=== TASK REQUIREMENTS ===
Please copy out the text lines of the records below, with no changes, and leave out the pictures.

=== INPUT ===

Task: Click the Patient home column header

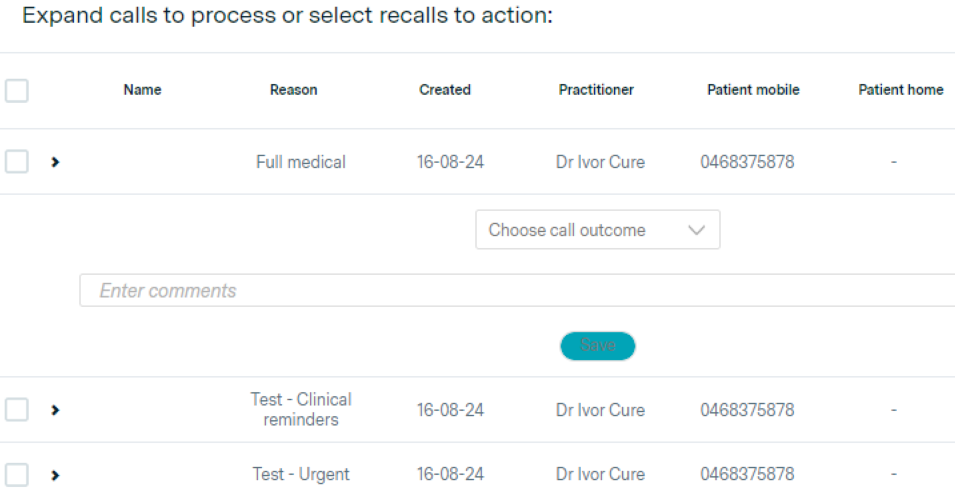Action: 900,90
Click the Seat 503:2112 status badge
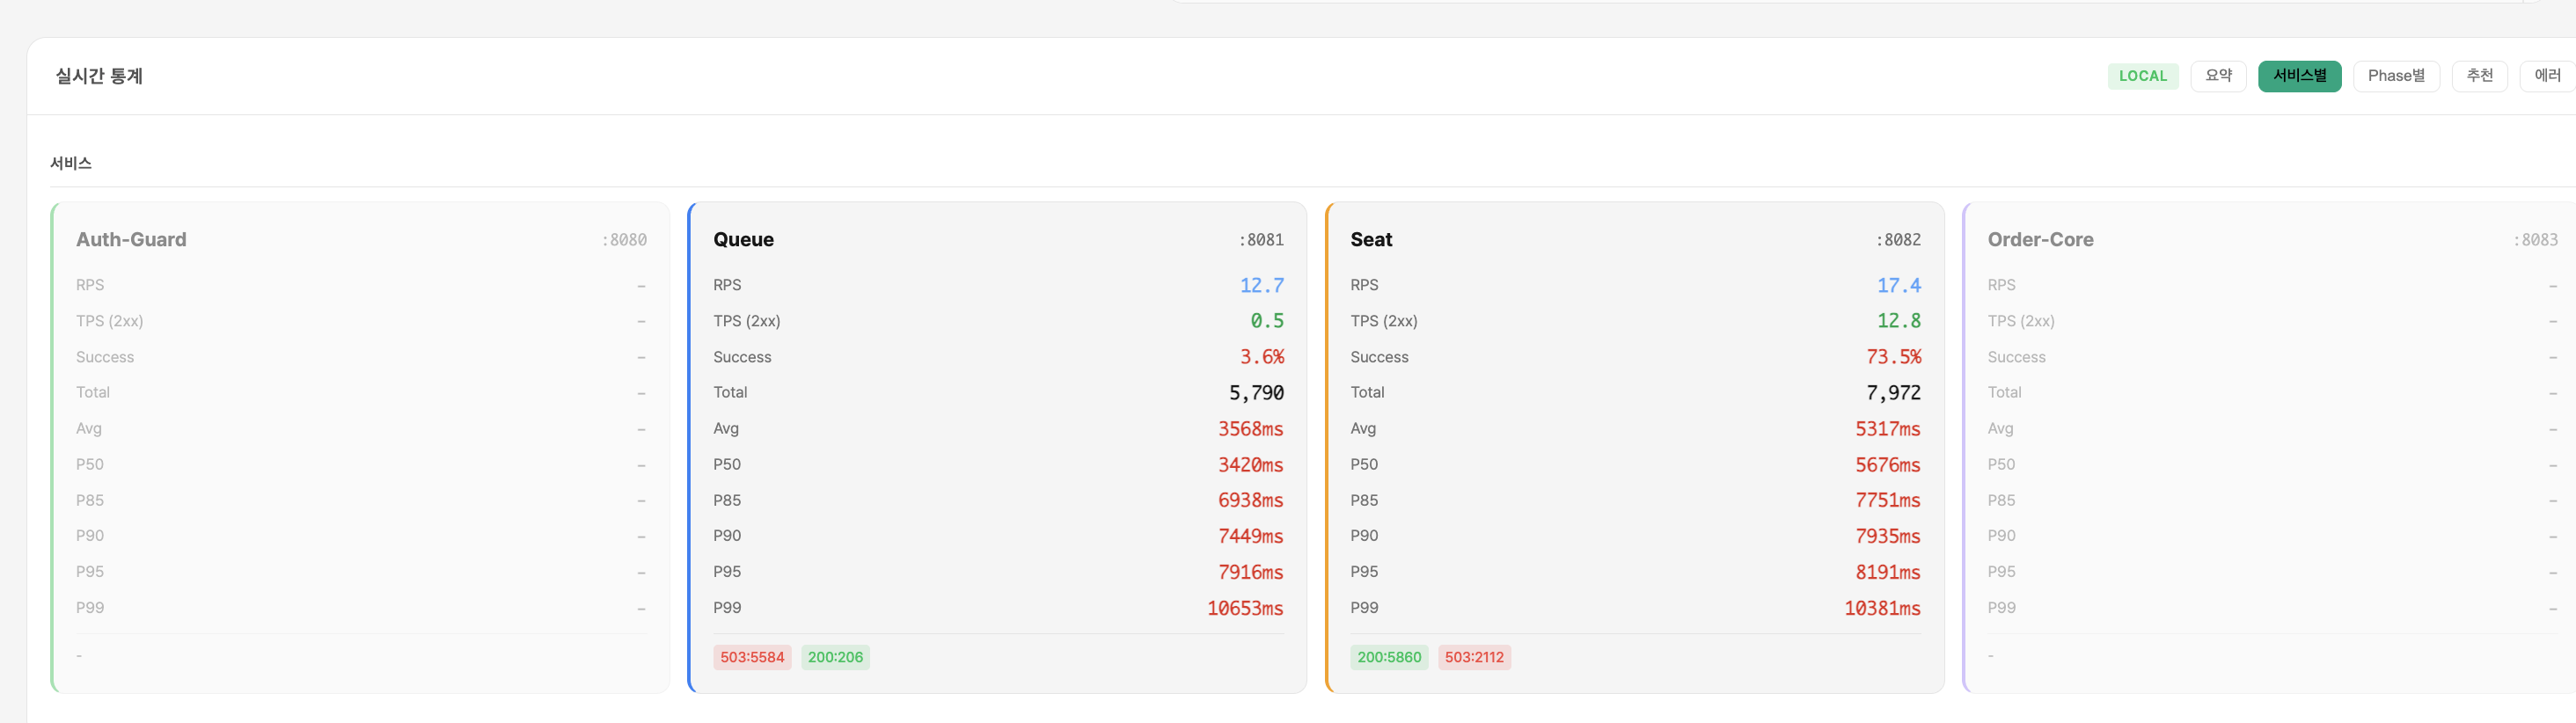Viewport: 2576px width, 723px height. point(1473,657)
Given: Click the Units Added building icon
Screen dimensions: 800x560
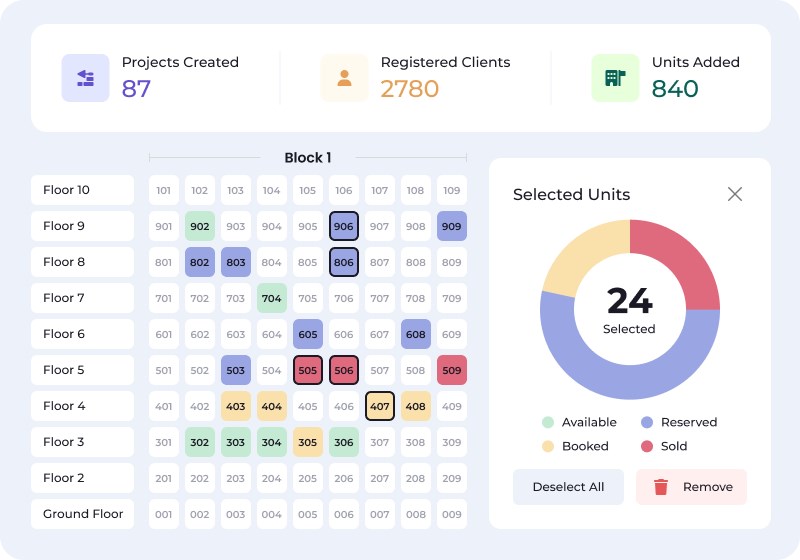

=== ANSWER ===
Task: Click the Patient home column header

Action: 900,90
Click the Seat 503:2112 status badge
Viewport: 2576px width, 723px height. point(1473,657)
Given: Click the Units Added building icon
Screen dimensions: 800x560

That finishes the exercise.